SOURCE PASSAGE:
And as every Beatles fan should already know, the voice at the end of “Free as a Bird” that sounds as if it’s saying “Made by John Lennon” is John’s voice in reverse, speaking the Formby catchphrase “Turned out nice again.” That phrase is the title of a Formby film. And “It’s Turned Out Nice Again” is a Formby song.

Here’s a page with a link to George Harrison playing and singing a Formby song. And here’s George at home, playing Howard Dietz and Arthur Schwartz’s “A Shine on Your Shoes,” ending with the tag. And here’s a clip of George and Jeff Lynne on banjo-ukes. The tag’s at 2:54.

I love the Internets.

PROBLEM DESCRIPTION: Carry the passage on the Beatles and George Formby forward, starting after its last sentence. The lines that come next are separate material with no connection to the passage on the Beatles and George Formby.

DATASET CONTENT:
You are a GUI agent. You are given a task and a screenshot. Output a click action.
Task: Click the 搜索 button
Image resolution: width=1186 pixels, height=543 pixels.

EXERCISE ANSWER:
[“Mr. Wu’s a Window Cleaner Now” is not nearly as offensive as I had feared. But proceed at your own risk. How do I know that the George-at-home clip is in fact George? The footage is included in an iPad app about his guitars. At iTunes, the clip is visible at the top of the Video Vault screenshot.]

Friday, April 18, 2014

“Pat talks to teenagers”

Three finds at a library book-sale: a selection of entries from Samuel Johnson’s A Dictionary of the English Language, a Webster’s Third New International with marbled edges, and Pat Boone’s 1958 book of advice ’Twixt Twelve and Twenty. “Pat talks to teenagers,” says the cover. From the chapter “April Love”:

Kissing for fun is like playing with a beautiful candle in a roomful of dynamite! And it’s like any other beautiful thing — when it ceases to be rare, it loses its value and much of its beauty. I really think it’s better to amuse ourselves in some other way. For your own future enjoyment I say go bowling, or to a basketball game, or watch a good TV program (like the Pat Boone Chevy show!), at least for a while.
I would like to imagine a lost original for ’Twixt Twelve and Twenty, the print equivalent of “Tutti Frutti”: Little Richard Talks to Teenagers. That would be quite a book.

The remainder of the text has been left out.